─── INPUT RECORDS ───

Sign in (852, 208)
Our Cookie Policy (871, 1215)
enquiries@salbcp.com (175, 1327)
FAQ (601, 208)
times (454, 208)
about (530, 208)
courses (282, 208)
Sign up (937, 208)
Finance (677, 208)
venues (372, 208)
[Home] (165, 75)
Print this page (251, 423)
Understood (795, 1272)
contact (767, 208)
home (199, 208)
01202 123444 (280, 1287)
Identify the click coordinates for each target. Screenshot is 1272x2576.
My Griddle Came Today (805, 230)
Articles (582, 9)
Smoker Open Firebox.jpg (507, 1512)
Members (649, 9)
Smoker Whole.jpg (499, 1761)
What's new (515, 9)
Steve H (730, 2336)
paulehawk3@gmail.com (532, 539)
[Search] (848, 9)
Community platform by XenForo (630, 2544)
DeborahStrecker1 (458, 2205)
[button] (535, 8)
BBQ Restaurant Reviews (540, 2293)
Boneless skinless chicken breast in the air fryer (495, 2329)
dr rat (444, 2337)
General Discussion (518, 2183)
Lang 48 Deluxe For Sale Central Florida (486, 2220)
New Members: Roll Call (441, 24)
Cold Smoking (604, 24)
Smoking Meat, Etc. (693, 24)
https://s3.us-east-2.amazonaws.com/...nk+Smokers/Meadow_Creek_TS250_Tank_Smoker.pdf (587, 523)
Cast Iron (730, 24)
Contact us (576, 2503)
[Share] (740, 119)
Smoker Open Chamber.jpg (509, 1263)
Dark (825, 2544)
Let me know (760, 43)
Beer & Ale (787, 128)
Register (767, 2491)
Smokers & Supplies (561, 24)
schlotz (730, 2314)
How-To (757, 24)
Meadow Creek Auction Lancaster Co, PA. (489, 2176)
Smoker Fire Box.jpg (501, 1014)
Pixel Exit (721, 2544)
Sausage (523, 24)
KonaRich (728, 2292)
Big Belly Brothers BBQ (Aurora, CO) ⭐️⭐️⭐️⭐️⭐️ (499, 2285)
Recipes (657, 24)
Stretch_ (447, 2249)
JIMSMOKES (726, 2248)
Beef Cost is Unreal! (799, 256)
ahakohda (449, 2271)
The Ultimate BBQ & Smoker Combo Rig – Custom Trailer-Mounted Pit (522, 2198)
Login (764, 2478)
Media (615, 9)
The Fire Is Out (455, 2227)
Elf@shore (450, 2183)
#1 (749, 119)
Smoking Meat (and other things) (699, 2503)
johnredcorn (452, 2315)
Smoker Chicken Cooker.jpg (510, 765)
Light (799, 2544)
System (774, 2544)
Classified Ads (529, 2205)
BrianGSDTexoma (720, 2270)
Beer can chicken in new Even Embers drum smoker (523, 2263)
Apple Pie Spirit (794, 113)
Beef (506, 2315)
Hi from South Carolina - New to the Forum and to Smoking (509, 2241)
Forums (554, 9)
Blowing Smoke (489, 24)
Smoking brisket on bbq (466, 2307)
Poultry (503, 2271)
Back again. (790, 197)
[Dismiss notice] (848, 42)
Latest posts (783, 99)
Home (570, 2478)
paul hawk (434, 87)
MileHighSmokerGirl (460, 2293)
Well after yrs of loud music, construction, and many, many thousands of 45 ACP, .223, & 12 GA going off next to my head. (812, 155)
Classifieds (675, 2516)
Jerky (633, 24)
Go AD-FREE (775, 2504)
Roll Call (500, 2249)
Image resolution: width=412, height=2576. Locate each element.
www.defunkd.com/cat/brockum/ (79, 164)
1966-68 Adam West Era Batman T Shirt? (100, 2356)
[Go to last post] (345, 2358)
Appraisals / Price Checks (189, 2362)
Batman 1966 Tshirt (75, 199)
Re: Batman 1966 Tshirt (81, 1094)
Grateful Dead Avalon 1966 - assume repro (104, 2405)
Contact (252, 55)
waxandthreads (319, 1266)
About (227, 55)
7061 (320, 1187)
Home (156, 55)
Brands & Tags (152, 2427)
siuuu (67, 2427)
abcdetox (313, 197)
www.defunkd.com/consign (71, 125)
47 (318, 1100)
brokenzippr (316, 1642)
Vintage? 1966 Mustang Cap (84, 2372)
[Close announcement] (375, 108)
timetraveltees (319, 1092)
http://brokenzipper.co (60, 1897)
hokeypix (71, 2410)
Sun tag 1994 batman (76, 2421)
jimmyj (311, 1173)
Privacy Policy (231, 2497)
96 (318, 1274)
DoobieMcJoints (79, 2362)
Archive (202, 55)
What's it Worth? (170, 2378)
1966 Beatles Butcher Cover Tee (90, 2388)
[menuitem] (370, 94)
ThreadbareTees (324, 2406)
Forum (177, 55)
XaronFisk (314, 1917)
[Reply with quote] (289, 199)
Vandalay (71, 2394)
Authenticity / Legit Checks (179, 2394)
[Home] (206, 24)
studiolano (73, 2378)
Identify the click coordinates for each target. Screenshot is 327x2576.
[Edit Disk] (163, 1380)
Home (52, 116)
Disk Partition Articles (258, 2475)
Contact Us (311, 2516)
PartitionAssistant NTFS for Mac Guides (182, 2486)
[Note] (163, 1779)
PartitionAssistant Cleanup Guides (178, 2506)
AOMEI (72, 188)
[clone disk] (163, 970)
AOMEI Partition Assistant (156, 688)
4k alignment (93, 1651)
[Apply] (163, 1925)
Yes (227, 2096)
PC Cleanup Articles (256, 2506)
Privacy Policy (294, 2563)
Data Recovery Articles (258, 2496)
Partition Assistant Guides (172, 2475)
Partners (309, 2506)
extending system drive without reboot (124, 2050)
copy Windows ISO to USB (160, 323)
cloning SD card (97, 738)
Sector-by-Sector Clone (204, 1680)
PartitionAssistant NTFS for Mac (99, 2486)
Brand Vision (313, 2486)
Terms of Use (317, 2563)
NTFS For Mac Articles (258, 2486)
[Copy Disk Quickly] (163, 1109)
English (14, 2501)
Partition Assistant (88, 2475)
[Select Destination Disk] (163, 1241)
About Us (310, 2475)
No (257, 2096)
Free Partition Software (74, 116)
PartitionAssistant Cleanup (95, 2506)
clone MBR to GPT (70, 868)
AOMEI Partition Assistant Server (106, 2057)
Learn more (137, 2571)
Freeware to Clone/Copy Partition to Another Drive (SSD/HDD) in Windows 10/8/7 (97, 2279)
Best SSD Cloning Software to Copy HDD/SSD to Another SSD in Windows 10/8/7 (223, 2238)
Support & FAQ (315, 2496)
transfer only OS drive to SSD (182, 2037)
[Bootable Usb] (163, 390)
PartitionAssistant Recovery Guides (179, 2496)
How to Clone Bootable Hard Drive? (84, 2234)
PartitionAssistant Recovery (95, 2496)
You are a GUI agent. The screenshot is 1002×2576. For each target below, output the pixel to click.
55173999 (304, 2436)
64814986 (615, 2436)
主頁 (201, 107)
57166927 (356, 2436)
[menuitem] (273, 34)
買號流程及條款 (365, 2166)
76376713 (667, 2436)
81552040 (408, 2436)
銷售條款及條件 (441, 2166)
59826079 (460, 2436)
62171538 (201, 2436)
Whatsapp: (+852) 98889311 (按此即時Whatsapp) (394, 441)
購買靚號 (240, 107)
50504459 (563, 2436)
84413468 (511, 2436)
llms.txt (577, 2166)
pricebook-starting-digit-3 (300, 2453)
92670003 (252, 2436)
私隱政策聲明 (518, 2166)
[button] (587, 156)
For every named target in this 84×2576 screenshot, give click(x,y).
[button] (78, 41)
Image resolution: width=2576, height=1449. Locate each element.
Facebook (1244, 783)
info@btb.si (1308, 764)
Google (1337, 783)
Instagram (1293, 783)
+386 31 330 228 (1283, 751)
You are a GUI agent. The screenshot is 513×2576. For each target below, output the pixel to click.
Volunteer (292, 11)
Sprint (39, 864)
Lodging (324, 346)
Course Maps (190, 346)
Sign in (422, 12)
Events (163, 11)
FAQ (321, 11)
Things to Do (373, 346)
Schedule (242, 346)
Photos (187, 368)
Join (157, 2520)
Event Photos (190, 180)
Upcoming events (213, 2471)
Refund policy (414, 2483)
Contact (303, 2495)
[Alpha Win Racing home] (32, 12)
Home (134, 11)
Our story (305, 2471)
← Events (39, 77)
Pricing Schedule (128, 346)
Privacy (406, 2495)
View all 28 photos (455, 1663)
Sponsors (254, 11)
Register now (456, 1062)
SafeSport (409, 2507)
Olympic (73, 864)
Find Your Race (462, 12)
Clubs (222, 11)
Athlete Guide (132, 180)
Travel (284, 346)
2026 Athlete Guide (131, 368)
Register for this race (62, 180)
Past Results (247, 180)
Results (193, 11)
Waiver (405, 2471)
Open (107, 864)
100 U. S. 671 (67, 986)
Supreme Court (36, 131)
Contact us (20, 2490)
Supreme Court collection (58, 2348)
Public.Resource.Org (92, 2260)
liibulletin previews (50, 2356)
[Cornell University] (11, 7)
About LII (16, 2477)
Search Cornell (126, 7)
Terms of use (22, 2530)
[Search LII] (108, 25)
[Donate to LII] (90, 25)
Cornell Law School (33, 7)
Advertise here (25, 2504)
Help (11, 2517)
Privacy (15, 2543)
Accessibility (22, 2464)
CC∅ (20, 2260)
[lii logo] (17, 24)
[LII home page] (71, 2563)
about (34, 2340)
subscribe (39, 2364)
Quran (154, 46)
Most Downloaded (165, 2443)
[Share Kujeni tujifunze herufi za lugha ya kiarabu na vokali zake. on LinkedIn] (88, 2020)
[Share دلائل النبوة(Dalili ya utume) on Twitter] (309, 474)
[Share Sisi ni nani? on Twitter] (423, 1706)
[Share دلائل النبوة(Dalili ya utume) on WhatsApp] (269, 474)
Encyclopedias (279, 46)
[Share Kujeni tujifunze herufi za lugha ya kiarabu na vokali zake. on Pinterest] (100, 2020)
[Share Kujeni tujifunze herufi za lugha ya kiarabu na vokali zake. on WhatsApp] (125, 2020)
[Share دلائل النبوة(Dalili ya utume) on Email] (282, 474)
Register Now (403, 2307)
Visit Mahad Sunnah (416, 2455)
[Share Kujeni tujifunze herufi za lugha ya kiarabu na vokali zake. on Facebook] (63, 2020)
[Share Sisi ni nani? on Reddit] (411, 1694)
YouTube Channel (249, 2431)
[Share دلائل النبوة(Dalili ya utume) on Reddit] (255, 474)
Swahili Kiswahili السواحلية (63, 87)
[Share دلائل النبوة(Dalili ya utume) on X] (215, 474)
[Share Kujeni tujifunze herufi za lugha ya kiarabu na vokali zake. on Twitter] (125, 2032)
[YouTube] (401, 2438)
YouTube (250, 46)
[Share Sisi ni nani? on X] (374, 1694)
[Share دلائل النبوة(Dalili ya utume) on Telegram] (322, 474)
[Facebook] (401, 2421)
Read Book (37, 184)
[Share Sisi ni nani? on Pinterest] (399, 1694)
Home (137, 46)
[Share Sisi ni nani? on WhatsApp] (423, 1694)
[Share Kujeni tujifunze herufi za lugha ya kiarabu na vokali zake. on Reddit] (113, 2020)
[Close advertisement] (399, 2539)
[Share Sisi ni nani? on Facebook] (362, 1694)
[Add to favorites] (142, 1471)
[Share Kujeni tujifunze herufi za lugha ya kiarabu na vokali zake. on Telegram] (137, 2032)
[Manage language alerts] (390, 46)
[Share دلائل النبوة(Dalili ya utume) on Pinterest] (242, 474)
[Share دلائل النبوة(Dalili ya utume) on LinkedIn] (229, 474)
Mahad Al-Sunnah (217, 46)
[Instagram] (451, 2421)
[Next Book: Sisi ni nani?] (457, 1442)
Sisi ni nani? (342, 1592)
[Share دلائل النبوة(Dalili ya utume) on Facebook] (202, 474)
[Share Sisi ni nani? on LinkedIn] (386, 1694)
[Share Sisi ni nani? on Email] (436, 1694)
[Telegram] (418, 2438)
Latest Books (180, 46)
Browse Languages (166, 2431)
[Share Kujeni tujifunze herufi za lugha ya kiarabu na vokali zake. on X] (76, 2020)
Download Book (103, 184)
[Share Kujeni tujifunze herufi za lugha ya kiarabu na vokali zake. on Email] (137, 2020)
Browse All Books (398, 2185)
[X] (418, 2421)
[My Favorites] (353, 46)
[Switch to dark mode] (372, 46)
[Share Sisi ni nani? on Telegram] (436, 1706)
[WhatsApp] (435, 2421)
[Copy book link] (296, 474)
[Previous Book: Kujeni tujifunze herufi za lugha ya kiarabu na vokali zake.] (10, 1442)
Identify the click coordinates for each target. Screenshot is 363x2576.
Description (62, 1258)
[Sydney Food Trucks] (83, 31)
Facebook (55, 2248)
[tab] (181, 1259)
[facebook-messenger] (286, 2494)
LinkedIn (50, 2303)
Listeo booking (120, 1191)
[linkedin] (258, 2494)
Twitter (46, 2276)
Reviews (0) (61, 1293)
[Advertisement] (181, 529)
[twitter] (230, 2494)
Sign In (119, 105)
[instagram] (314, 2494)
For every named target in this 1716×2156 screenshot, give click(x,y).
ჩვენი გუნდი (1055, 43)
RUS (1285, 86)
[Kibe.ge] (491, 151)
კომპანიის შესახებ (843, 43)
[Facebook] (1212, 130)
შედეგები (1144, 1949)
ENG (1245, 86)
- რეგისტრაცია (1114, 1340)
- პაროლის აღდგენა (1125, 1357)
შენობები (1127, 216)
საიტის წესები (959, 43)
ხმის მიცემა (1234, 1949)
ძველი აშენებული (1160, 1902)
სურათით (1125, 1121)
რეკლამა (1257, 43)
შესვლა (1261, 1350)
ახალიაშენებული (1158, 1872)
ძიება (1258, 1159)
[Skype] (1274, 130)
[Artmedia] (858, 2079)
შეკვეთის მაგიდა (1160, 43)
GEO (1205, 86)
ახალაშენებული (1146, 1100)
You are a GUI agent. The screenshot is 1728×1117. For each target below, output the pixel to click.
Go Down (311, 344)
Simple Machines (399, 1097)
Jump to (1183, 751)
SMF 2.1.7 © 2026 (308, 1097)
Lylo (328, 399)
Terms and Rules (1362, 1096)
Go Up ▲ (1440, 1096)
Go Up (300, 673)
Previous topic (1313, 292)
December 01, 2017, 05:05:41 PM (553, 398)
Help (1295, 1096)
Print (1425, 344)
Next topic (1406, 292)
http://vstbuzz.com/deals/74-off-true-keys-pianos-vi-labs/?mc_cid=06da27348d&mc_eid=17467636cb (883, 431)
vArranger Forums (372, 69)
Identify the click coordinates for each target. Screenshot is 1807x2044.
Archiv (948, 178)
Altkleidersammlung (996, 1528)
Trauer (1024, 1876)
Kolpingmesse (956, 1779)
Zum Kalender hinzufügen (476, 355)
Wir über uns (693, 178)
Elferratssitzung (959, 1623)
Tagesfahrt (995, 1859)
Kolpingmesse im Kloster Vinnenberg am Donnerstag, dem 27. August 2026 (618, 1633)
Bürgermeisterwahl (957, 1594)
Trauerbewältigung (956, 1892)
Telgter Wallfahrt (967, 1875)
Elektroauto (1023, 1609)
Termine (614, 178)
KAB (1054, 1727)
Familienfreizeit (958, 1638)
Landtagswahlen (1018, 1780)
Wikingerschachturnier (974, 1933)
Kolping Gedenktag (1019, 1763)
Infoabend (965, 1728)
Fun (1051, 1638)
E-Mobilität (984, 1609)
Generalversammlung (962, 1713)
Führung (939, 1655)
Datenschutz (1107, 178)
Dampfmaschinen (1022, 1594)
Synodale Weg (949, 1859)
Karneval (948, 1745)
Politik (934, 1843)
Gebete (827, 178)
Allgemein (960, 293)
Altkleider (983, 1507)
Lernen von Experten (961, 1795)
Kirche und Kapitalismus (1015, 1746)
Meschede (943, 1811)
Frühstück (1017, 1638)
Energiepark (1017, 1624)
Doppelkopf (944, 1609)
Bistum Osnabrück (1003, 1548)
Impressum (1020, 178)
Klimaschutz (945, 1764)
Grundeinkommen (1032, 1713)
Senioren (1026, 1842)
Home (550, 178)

───

DESCRIPTION OF THE TASK: Using the records above, restate word for word the lines from the one with "General Discussion (518, 2183)" through the one with "Go AD-FREE (775, 2504)", both included.

RESULT:
General Discussion (518, 2183)
Lang 48 Deluxe For Sale Central Florida (486, 2220)
New Members: Roll Call (441, 24)
Cold Smoking (604, 24)
Smoking Meat, Etc. (693, 24)
https://s3.us-east-2.amazonaws.com/...nk+Smokers/Meadow_Creek_TS250_Tank_Smoker.pdf (587, 523)
Cast Iron (730, 24)
Contact us (576, 2503)
[Share] (740, 119)
Smoker Open Chamber.jpg (509, 1263)
Dark (825, 2544)
Let me know (760, 43)
Beer & Ale (787, 128)
Register (767, 2491)
Smokers & Supplies (561, 24)
schlotz (730, 2314)
How-To (757, 24)
Meadow Creek Auction Lancaster Co, PA. (489, 2176)
Smoker Fire Box.jpg (501, 1014)
Pixel Exit (721, 2544)
Sausage (523, 24)
KonaRich (728, 2292)
Big Belly Brothers BBQ (Aurora, CO) ⭐️⭐️⭐️⭐️⭐️ (499, 2285)
Recipes (657, 24)
Stretch_ (447, 2249)
JIMSMOKES (726, 2248)
Beef Cost is Unreal! (799, 256)
ahakohda (449, 2271)
The Ultimate BBQ & Smoker Combo Rig – Custom Trailer-Mounted Pit (522, 2198)
Login (764, 2478)
Media (615, 9)
The Fire Is Out (455, 2227)
Elf@shore (450, 2183)
#1 (749, 119)
Smoking Meat (and other things) (699, 2503)
johnredcorn (452, 2315)
Smoker Chicken Cooker.jpg (510, 765)
Light (799, 2544)
System (774, 2544)
Classified Ads (529, 2205)
BrianGSDTexoma (720, 2270)
Beer can chicken in new Even Embers drum smoker (523, 2263)
Apple Pie Spirit (794, 113)
Beef (506, 2315)
Hi from South Carolina - New to the Forum and to Smoking (509, 2241)
Forums (554, 9)
Blowing Smoke (489, 24)
Smoking brisket on bbq (466, 2307)
Poultry (503, 2271)
Back again. (790, 197)
[Dismiss notice] (848, 42)
Latest posts (783, 99)
Home (570, 2478)
paul hawk (434, 87)
MileHighSmokerGirl (460, 2293)
Well after yrs of loud music, construction, and many, many thousands of 45 ACP, .223, & 12 GA going off next to my head. (812, 155)
Classifieds (675, 2516)
Jerky (633, 24)
Go AD-FREE (775, 2504)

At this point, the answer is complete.